European markets are likely to remain under pressure today as Trump continues to attack the pillar of economic governance – the World trade organisation (WTO). He has assured the world that he is willing to escalate the trade war and not concerned about the consequences at all. He has taken one further, his latest message has ratchet up tensions for investors. Trump has made it clear that the US will withdraw from the WTO if the organisation does get things done his way. He criticised the organisation that it is not being fair with the US. Of course his statement is completely in conflict with the Commerce secretary’s view who tried to calm the market earlier in July by calling such policy talks a little premature.

According to the WTO trade report, the U.S does better in relative perspective in both cases; where it brings in cases against other countries (wining 91 percent of them time) and to those that are against it (wining 86 percent of time). However, Trump holds a different view on this and said that the country has only started to win some cases since last year. He strongly believes that the complaint settlement system is completely broken.

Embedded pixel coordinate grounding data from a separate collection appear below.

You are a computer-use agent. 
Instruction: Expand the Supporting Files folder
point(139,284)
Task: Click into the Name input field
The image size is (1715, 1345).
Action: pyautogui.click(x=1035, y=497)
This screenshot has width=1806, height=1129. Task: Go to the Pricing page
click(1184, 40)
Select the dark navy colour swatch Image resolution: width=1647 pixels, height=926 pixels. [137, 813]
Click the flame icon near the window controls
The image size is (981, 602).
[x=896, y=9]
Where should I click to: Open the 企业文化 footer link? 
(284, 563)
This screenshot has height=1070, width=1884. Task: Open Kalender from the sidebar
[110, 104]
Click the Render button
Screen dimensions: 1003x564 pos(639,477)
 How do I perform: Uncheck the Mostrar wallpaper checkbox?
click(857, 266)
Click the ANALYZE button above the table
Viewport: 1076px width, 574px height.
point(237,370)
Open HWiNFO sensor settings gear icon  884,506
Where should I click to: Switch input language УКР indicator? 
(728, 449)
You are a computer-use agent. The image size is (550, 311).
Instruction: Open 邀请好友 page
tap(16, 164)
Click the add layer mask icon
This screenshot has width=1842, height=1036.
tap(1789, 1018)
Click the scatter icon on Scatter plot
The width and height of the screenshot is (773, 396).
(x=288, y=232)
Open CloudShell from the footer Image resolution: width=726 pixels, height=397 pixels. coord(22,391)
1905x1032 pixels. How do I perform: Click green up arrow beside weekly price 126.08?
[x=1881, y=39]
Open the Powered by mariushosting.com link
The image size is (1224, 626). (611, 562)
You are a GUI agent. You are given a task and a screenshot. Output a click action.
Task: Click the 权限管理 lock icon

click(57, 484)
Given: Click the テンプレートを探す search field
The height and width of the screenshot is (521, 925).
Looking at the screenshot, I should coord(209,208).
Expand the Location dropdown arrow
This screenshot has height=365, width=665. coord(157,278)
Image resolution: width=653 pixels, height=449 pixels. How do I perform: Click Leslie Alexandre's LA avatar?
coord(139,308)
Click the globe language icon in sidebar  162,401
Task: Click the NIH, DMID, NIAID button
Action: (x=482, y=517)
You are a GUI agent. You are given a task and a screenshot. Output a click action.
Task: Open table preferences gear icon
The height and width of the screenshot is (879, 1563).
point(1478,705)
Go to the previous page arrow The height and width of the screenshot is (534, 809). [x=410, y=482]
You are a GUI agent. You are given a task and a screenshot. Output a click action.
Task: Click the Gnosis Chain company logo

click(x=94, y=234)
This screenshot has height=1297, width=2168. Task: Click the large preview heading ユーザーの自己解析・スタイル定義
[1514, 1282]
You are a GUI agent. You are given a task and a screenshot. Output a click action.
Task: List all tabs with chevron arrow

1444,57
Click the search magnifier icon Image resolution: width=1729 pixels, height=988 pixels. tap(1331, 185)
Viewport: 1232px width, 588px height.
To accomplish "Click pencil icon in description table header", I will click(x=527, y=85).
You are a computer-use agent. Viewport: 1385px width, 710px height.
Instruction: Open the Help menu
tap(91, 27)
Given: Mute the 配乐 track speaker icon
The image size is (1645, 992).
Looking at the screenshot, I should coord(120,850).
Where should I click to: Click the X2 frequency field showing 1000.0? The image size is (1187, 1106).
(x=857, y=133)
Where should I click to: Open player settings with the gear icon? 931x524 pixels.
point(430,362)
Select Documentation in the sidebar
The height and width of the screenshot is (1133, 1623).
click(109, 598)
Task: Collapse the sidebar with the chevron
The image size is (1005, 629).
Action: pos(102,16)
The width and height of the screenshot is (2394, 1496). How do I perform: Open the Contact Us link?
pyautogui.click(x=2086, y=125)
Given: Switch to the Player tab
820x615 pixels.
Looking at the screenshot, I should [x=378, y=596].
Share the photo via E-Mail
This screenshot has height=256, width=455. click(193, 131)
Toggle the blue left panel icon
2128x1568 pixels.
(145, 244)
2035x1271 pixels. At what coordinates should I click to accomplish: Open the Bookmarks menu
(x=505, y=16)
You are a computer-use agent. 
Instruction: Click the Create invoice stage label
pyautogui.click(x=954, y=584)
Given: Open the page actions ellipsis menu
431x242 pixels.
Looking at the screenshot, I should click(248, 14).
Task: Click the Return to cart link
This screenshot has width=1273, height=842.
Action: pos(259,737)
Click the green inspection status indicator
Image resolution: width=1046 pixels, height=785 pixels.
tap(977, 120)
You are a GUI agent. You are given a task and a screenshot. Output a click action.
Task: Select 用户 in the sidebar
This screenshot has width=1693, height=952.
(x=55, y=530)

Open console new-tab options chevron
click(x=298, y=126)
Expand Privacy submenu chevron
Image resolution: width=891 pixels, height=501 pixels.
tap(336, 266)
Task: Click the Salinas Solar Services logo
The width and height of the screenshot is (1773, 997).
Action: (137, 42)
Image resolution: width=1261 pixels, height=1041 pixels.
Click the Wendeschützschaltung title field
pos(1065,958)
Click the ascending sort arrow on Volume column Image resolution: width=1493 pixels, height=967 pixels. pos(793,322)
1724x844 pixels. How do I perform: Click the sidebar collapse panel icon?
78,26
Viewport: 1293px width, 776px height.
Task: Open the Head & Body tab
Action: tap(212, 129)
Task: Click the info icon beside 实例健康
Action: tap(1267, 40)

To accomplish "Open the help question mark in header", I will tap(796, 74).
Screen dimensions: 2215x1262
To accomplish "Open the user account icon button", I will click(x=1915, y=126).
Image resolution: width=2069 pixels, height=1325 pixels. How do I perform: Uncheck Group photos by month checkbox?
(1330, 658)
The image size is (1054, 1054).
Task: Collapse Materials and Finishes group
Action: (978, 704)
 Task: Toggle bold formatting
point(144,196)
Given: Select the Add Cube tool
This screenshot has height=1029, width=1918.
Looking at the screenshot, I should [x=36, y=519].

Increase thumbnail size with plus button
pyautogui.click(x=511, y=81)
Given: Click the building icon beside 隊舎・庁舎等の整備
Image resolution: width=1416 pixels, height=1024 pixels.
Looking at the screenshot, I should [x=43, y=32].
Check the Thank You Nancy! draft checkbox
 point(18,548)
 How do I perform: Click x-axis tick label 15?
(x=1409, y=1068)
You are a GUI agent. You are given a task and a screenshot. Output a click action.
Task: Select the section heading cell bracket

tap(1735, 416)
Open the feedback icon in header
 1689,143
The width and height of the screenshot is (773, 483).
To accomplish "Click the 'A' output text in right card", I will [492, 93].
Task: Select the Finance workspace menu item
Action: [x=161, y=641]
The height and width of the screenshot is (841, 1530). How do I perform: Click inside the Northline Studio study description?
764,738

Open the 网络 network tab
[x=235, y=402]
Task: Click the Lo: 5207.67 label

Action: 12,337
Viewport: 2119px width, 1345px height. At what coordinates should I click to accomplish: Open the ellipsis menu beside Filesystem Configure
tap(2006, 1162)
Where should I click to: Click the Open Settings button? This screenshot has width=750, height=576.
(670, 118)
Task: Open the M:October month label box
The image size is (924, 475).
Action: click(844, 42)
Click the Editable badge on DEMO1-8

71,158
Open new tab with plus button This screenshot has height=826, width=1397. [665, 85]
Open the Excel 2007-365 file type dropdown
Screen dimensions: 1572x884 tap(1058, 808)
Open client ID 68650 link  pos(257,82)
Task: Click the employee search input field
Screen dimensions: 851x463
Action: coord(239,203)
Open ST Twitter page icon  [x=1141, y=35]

For investors, the biggest threat is that if the US pulls out of the WTO, the system could collapse. The absence of WTO means one to one agreement and a lot of retaliations based on fabricated sovereign issues. It opens the door wide open for global recession. Clearly, the US already has comparative advantage and the EU has been trying to overhaul the system to defuse tensions. The EU is already thinking of coming up with their own version of SWIFT payment system as it is tired of being caught between the battles that Trump is picking up with other countries.

Striking a deal today with Canada will have a significant importance for the US because the message would be clear and loud, we do not need NAFTA or any trilateral agreements. From here onwards, it is all about bilateral agreements and the US would toughen up its stance against the EU and China. Trump isn’t happy with the currency offer from the EU to eliminate tariffs on cars, this particular offer supported the market sentiment when it was presented as an option to the US president. Not accepting this offer shows, president’s administration clearly wants more from Germany. Trump hold a lot of grudge about the devaluation of the euro-zone currency.

Trump wants to move ahead with the planned $200 billion tariffs on Chinese imports and on top of this, he may actually take some actions about the China devaluing its currency its currency to support economic growth. The Chinese factory order data confirmed that the sentiment is still resilient to these shocks and today’s manufacturing PMI and non-manufacturing PMI numbers also supported this argument.